最新的网络安全观察中，网络安全研究人员在 iOS 16 上记录了一种新颖的利用后持久性技术，该技术可能被滥用以在雷达下飞行并保持对 Apple 设备的访问，即使受害者认为该设备处于离线状态。

根据中国网络安全行业门户极牛网(GeekNB.com)的梳理，该方法欺骗受害者认为其设备处于飞行模式，而实际上攻击者（在成功利用设备后）植入了人造飞行模式，该模式编辑 UI 以显示飞行模式图标并切断与除攻击者应用程序之外的所有应用程序的互联网连接。

飞行模式，顾名思义，允许用户关闭设备中的无线功能，有效阻止他们连接到 Wi-Fi 网络、蜂窝数据和蓝牙以及发送或接收电话和短信。

简而言之，该攻击方法为用户提供了飞行模式已打开的错觉，同时允许恶意行为者秘密地为恶意应用程序维护蜂窝网络连接。

当用户打开飞行模式时，网络接口pdp_ip0（蜂窝数据）将不再显示 ipv4/ipv6 IP 地址。
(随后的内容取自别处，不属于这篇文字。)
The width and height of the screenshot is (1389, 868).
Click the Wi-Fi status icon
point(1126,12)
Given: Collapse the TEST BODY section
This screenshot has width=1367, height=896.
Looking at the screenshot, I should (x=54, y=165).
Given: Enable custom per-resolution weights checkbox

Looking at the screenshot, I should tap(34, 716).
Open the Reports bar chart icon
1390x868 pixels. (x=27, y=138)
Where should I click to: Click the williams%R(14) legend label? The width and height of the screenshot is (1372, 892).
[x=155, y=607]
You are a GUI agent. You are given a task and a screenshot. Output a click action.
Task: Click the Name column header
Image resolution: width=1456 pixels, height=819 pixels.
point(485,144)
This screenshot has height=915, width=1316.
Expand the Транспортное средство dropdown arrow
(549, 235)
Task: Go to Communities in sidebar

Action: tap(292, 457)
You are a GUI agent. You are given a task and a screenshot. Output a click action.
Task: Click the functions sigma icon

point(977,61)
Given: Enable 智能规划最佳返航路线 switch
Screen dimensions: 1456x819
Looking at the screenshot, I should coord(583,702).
蜂窝网络已断开且无法使用，至少在用户空间级别是如此。

虽然底层更改由CommCenter执行，但用户界面 (UI) 修改（例如图标转换）由 SpringBoard 负责。

那么，攻击的目标是设计一种人工飞行模式，保持 UI 更改不变，但为通过其他方式传递和安装在设备上的恶意负载保留蜂窝连接。

极牛攻防实验室表示，在没有 Wi-Fi 连接的情况下启用飞行模式后，用户会认为打开 Safari 会导致无法连接到互联网。典型的体验是提示用户‘关闭飞行模式’的通知窗口。

为了实现这个诡计，CommCenter 守护进程被用来阻止特定应用程序的蜂窝数据访问，并通过挂钩函数将其伪装成飞行模式，该函数将警报窗口更改为看起来像是该设置已打开。

值得注意的是，操作系统内核通过回调例程通知 CommCenter，后者又通知 SpringBoard 显示弹出窗口。

对 CommCenter 守护程序的仔细检查还发现存在一个 SQL 数据库，该数据库用于记录每个应用程序的蜂窝数据访问状态（也称为捆绑 ID），如果应用程序被阻止，则该标志设置为值“8”访问它。

使用已安装应用程序包 ID 的数据库，我们现在可以有选择地阻止或允许应用程序访问 Wi-Fi 或蜂窝数据。当与上述其他技术相结合时，假飞行模式现在看起来就像真飞行模式一样，只是互联网禁令不适用于后门木马等非应用程序进程。